2
1
Entering edit mode
6 months ago
sapuizait ▴ 10

Dear all

I have been to trying to download all complete bacterial genomes (specifically their faa aa sequences) from refseq in order to create a diamond database however I can only download successfully a very small portion of them!

What I do is:

wget ftp://ftp.ncbi.nlm.nih.gov/genomes/genbank/bacteria/assembly_summary.txt

awk -F '\t' '{if($12=="Complete Genome") print$20}' assembly_summary.txt > assembly_summary_complete_genomes.txt

awk 'BEGIN{FS=OFS="/";filesuffix="protein.faa.gz"}{ftpdir=$0;asm=$10;file=asm"_"filesuffix;print ftpdir,file}' assembly_summary_complete_genomes.txt > ftpfilepaths

cat ftpfilepaths | parallel -j 20 --verbose --progress "curl -O {}"

gunzip *gz

and here comes the issue! Out of the approximately 20.000+ protein.faa.gz files only ca 200-400 can be extracted properly and for the rest I get an "invalid compressed data--format violated"

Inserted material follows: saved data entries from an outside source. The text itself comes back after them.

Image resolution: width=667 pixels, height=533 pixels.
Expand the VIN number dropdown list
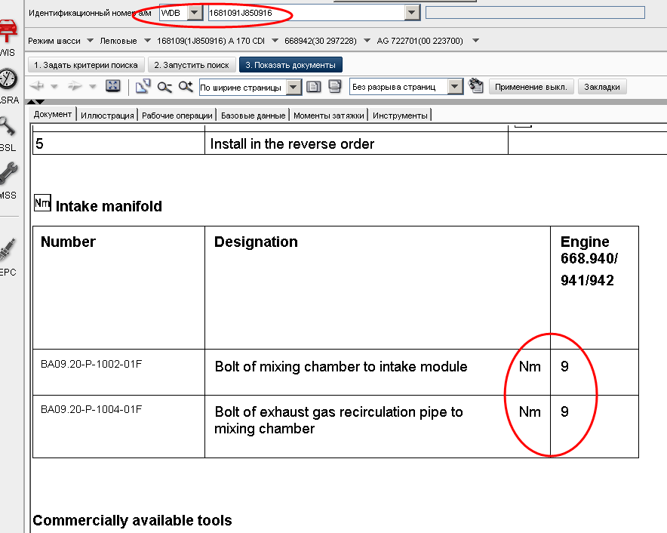point(411,13)
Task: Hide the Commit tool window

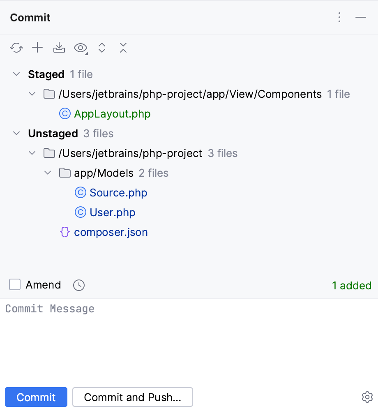Action: 361,17
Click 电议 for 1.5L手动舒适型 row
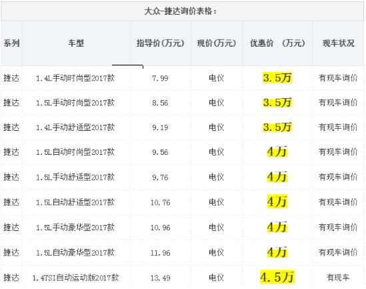366x289 pixels. coord(217,177)
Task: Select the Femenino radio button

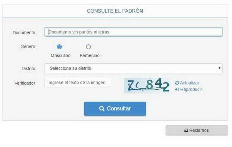Action: (x=88, y=47)
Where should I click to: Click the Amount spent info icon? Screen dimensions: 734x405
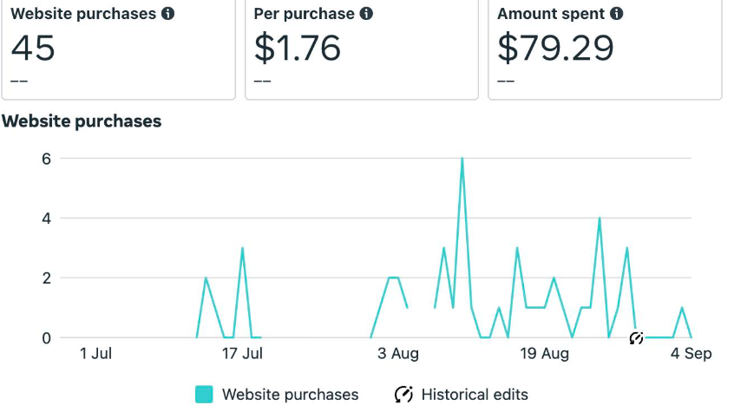[x=617, y=14]
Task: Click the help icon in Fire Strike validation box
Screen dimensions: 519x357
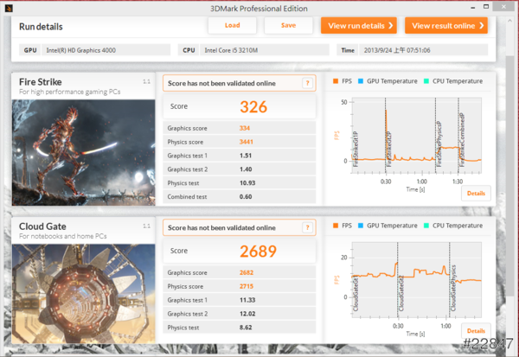Action: [306, 83]
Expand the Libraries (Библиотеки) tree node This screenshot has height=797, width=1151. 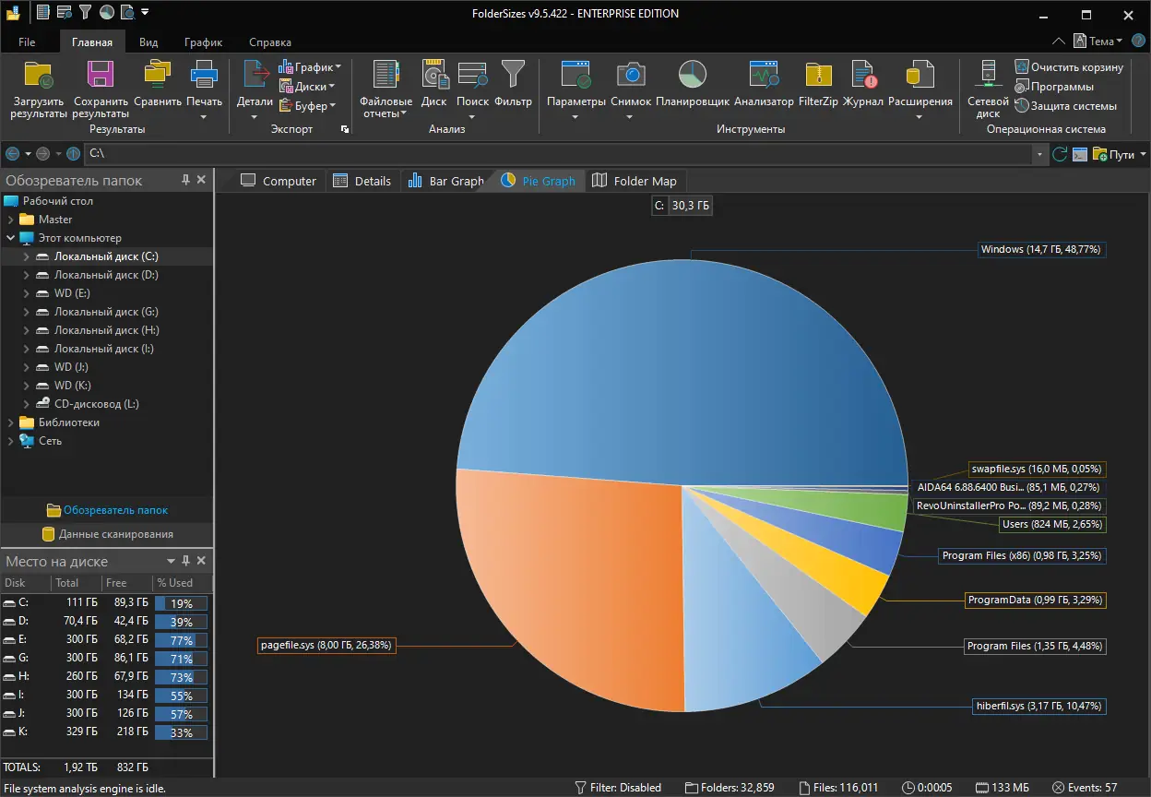[x=11, y=422]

If I try to make a new ftpfile using only the "corrupted" gz files and try to re-download, once again it will download everything but only another 300-400 gz will be uncompressed successfully while the rest are "invalid compressed data"

If I try to download with curl the failed to uncompress gz files, then the files can be downloaded and uncompress fine - so the problem is when using parallel? or when I am trying to download all of them together?

I remember getting a similar error in the past but it was only for a very small portion of the data, so I am wondering what is going on?

I am also very troubled about the fact that I cannot find any internet threads with a similar issue, am I the only one getting this? Am I doing sth fundamentally wrong?

thanks P

2
Entering edit mode
6 months ago
GenoMax 106k

This is likely being caused by your use of parallel. Your IP may be getting flagged by trying to download multiple streams of data from NCBI and/or your network connection may simply be getting saturated leading to data corruption.

Please use a proper tool like datasets (LINK) to download the data. parallel has its uses but don't use it with a shared public resource.

0
Entering edit mode

thanks, will give datasets a try - however, out of curiosity, I have used parallel in this context plenty of times in the past - I mean A LOT, and I never had that problem... so, has sth changed recently?

0
Entering edit mode

Have you tried to reduce the number of parallel jobs to see if that results in successful downloads? Looks like you are using 20 at the moment.

There could be many reasons why this is no longer working (since it did in past). My speculative list in random order:

1. NCBI is now enforcing bandwidth restrictions on specific IP
2. Lot of NCBI infrastructure has been moving to the cloud so there is a performance hit at NCBI end/bandwidth limit. Though this feels unlikely.
3. Something at your local end is causing a network bandwidth issue and/or I/O writes to disk leading to data corruption.

I don't know how often the list of assemblies changes (weekly?) but perhaps you can just download the entries that changed instead of getting the entire set each time?

0
Entering edit mode

less jobs in parallel did the trick, only a 1% failed - but started using the datasets as well, thanks!

1
Entering edit mode
6 months ago
Mensur Dlakic ★ 13k

Genome updater:

genome_updater.sh -d "refseq" -g "bacteria" -c "all" -l "Complete Genome" -f "genomic.fna.gz" -o genomes/bacteria -t 10 -u -m -a


For proteomes:

genome_updater.sh -d "refseq" -g "bacteria" -c "all" -l "Complete Genome" -f "protein.faa.gz" -o proteomes/bacteria -t 10 -u -m -a


Beware that this will take at least half a day, possibly longer. As you were told already, a larger number of threads may prompt NCBI to slow down the transfer for your IP number (5-10 works fine for me).

0
Entering edit mode

wow that looks beautiful! looking forward to try it! Thanks!